| Un
mal pour un bien
Le moins
que l’on puisse dire des maîtres de Lomé, c’est
qu’ils sont d’une fébrilité à couper
au couteau. Il faut avouer que pour moins que cela ils devraient
l’être, tant la communauté internationale s’est
montrée d’une fermeté rarement égalée
face à leur coup de force et à leurs tripatouillages
des textes.
En effet, pris à la gorge depuis les premiers instants,
Faure EYADEMA et ses hommes n’ont en réalité
connu aucun instant de répit, même si le temps
que les chefs d’Etat de la CEDEAO se réunissent ils
ont eu l’illusion que tout n’était pas encore perdu.

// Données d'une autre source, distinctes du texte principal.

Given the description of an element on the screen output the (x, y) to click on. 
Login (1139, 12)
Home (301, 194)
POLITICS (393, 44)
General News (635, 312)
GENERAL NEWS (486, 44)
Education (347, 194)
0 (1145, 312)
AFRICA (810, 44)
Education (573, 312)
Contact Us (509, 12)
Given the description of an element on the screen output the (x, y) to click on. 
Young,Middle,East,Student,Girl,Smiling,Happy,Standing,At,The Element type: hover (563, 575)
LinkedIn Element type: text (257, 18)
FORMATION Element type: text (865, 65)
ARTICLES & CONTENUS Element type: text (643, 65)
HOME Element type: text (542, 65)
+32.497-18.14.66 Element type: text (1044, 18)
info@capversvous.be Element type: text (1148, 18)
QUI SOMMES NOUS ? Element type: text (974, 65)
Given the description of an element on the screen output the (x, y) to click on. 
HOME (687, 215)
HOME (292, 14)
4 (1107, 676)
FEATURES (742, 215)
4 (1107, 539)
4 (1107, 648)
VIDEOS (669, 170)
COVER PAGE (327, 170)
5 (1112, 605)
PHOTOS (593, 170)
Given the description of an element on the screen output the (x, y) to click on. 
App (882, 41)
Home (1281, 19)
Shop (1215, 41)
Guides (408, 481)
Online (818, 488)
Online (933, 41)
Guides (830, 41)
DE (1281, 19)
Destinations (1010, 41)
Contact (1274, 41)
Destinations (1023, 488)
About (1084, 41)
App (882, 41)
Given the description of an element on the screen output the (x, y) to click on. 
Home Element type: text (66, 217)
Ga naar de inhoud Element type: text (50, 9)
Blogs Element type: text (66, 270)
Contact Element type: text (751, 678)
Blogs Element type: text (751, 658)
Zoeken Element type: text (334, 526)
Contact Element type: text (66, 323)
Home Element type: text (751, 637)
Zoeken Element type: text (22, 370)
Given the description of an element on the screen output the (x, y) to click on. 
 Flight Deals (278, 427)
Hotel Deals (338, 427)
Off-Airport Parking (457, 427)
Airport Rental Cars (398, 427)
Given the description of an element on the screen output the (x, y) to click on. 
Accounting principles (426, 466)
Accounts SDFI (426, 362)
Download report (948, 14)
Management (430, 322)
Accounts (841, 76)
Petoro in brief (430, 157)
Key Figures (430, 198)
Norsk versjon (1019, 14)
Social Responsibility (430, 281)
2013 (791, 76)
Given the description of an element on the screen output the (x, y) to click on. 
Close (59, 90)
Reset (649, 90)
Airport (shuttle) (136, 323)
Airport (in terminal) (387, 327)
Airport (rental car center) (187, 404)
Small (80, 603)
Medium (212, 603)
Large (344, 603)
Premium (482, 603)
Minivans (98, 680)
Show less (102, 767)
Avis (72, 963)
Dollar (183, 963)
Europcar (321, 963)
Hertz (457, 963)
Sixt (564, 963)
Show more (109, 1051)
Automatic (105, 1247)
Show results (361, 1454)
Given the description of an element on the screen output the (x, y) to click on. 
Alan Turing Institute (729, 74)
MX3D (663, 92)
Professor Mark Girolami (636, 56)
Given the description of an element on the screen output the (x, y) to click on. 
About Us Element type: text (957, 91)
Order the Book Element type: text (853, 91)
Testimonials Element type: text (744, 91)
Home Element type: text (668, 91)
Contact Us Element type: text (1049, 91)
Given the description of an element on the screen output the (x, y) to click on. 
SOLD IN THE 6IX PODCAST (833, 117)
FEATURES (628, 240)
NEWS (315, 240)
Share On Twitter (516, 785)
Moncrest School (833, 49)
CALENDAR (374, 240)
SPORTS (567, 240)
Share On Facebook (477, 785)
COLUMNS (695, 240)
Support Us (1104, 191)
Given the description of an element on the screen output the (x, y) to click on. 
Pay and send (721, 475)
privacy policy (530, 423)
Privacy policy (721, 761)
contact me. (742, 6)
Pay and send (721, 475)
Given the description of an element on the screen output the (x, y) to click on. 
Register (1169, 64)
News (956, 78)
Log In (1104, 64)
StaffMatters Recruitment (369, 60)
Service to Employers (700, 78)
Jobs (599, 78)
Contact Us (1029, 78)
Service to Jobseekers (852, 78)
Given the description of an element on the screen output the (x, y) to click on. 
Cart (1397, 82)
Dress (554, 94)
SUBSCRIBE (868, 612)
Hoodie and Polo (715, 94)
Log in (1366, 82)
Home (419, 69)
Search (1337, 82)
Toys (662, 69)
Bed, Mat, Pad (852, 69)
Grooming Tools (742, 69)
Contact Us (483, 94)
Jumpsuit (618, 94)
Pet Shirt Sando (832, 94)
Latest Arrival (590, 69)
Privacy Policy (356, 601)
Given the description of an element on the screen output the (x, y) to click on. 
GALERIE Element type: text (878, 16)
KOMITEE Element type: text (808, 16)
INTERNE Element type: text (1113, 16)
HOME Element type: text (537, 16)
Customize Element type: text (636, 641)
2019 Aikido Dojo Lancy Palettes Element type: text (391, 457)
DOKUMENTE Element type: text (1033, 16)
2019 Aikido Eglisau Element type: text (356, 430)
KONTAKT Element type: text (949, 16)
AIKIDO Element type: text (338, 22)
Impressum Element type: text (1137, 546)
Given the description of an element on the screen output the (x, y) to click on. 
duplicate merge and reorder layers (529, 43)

Ni leurs tournées dans la sous-région, ni les
coups de fil passés ici et là, encore moins
les lectures, relectures et «re-relectures» des
textes n’y ont rien fait. Bien au contraire, toutes ces gesticulations
ont davantage convaincu qu’ils ne méritaient pas la
moindre confiance et qu’il fallait sévir.
Pour certains observateurs, le cas ivoirien, avec le célèbre
boulanger des bords de la lagune Ebrié qui fait et
défait les accords au gré de ses calculs pouvoiristes
expliquerait en partie la fermeté des pays de la sous-région.
C’est possible et même plus que probable d’autant que
le grand ami de tous, le président français,
Jacques CHIRAC, a encore fait des siennes mordant et soufflant
dans le même temps. En choisissant de n’agir qu’en fonction
de leur lecture des évènements, appuyée
fermement en cela par l’Union africaine et l’Organisation
Internationale de la Francophonie à travers leurs organes
de direction, les pays membres de la CEDEAO opèrent
une véritable «révolution» qui ne
dit pas son nom. La France devrait s’en inquiéter très
sérieusement, elle qui se retrouve à suivre
plutôt qu’à inspirer comme à son habitude.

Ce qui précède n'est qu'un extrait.